Reviews

The Painted Rocks at Revolver Creek

Signature Theatre presents a world premiere from Athol Fugard.

Sahr Ngaujah and Bianca Amato star in The Painted Rocks at Revolver Creek, written and directed by Athol Fugard, at Signature Theatre.
Sahr Ngaujah and Bianca Amato star in The Painted Rocks at Revolver Creek, written and directed by Athol Fugard, at Signature Theatre.
(© Joan Marcus)

No playwright has done more to publicize the injustices of apartheid South Africa than Athol Fugard. Plays like "Master Harold"…and the Boys and The Island received international acclaim while facing censorship in Fugard's home country. Since the end of apartheid, Fugard's plays have been more personal than political. His latest, The Painted Rocks at Revolver Creek (now making its world premiere at Signature Theatre), represents a return to politics, specifically a reckoning with lingering inequalities and the rule of law in modern South Africa. The result is as insightful as those earlier works, with an added layer of nuance that can only come from a seasoned dramatist like the 82-year-old Fugard.

The play is inspired by the rock garden created by artist Nukain Mabusa in Revolver Creek, a sleepy backwater in the eastern province of Mpumalanga. Between his duties as a farm laborer, Mabusa painted over a hundred rocks in colorful and complex patterns on land owned by his white employer. Sadly, much of the work is now lost to weather damage.

It's 1981 and Nukain (Leon Addison Brown) is contemplating his own mortality as he begins to paint his last and largest rock. Like a South African Bob Ross, he creates while telling his life story to his young helper (Caleb McLaughlin), whom everyone calls Bokkie (Afrikaans for "small buck"). Featuring a human figure walking the difficult roads of apartheid South Africa, this final painting is a huge departure from Nukain's previous work, which was mostly non-representative patterns or "flowers," as Nukain calls them. Elmarie (Bianca Amato), the wife of the farm's owner, notices this when she arrives bearing a plate of food for Nukain. She doesn't like this new direction.

"Why don't you wipe all that away…and make it a big flower, your biggest flower…to thank the Lord for all his blessings," she suggests. With a perfect Afrikaner accent, Amato conveys the insidious manner in which ostensibly nice white South Africans maintained the apartheid system. It's a soft oppression served with baked goods and a smile. "If you ask me, it's the parents who are to blame for what happened up there," she reflects upon the Soweto Uprising, an event that will presage the end of apartheid, opining, "If those fathers had taken off their belts and given those schoolchildren a good hiding, none of that would have happened." In this moment it's hard not to think of Toya Graham, the Baltimore mother who was widely lauded for physically disciplining her brick-wielding son in front of the TV cameras during the unrest in that city.

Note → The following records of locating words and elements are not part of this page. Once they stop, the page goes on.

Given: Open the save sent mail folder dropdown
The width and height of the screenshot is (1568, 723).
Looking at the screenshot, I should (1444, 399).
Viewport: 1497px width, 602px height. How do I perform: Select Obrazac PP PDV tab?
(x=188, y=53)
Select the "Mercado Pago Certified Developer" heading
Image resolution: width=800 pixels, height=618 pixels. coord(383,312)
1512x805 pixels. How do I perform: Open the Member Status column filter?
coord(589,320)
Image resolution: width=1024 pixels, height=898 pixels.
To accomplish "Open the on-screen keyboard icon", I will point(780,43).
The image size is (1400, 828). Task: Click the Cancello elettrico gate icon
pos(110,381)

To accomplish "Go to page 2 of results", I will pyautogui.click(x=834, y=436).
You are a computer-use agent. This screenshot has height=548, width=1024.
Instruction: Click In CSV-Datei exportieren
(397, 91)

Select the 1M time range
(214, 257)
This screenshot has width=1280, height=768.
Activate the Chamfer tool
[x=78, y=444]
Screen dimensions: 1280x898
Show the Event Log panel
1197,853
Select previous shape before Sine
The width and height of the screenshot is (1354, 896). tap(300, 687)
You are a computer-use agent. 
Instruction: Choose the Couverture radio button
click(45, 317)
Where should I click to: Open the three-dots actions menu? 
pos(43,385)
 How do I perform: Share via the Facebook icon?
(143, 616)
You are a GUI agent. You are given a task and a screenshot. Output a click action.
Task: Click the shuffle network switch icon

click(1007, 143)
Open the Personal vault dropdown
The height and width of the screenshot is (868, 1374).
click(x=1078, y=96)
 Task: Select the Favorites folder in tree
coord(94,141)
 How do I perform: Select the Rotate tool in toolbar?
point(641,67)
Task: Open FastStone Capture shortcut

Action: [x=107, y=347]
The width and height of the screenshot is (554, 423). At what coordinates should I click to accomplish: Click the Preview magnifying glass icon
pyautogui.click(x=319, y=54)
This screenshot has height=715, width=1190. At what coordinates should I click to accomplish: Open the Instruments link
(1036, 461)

Amato gives an incredible performance, aging two decades for the second act in which a grownup Bokkie, who now goes by the name Jonathan Sejake (Sahr Ngaujah), returns to the farm to restore Nukain's rapidly vanishing final work. Costume designer Susan Hilferty outfits him in slacks, a white collared shirt, and a preppy tie (the uniform of the upwardly mobile, black middle class). Elmarie greets this well-dressed intruder with a gun, shaking with fear and rage as she points it at Jonathan's head. This bunkered Boer's fear comes from a real place: Seven of her white neighbors have been murdered in the past month and the new majority-black government doesn't seem to be doing anything to stop it.

Even under this tense circumstance, Ngaujah captures Jonathan's mix of pragmatism, idealism, and common decency. "Let us try again," he calmly says to the visibly shaken Elmarie after both have lost their tempers. "Try to understand each other. If we can't do that…then one thing is certain: Our future will be as big a mess as anything in our past." He seems to speak for the entire South African experiment, an admittedly imperfect republic whose respect for universal human rights stands in stark contrast to the vengeful kleptocracy of Robert Mugabe's Zimbabwe (which both Elmarie and Jonathan mention with derision).

Fugard (who also directs) has led the cast to remarkably layered performances. Brown heartbreakingly portrays a man gracefully surviving through decades of swallowed pride. With astoundingly real emotions, McLaughlin shows us a young man at the moment he truly begins to grasp the injustice of the world. In just four characters, they seem to embody all of South African society: where it has been and where it is going.

Scenic designer Christopher H. Barreca has created the arid landscape of Revolver Creek, covering the stage with red soil and dotting it with realistic-looking rocks, many of which are already fading in the African sun by the first act. Sound designer Stowe Nelson creates the ambient hum of the land, with birds chirping and church bells tolling in the distance. One can almost feel the sun radiating from Stephen Strawbridge's blazing lighting design.

The Painted Rocks at Revolver Creek is potent not just for its astute politics, but its subtly poignant meditation on mortality. As Nukain's flowers wilt from nature's endless assault, it becomes sharply clear that none of this will last forever. What takes its place very much depends on the patience and empathy of the current generation.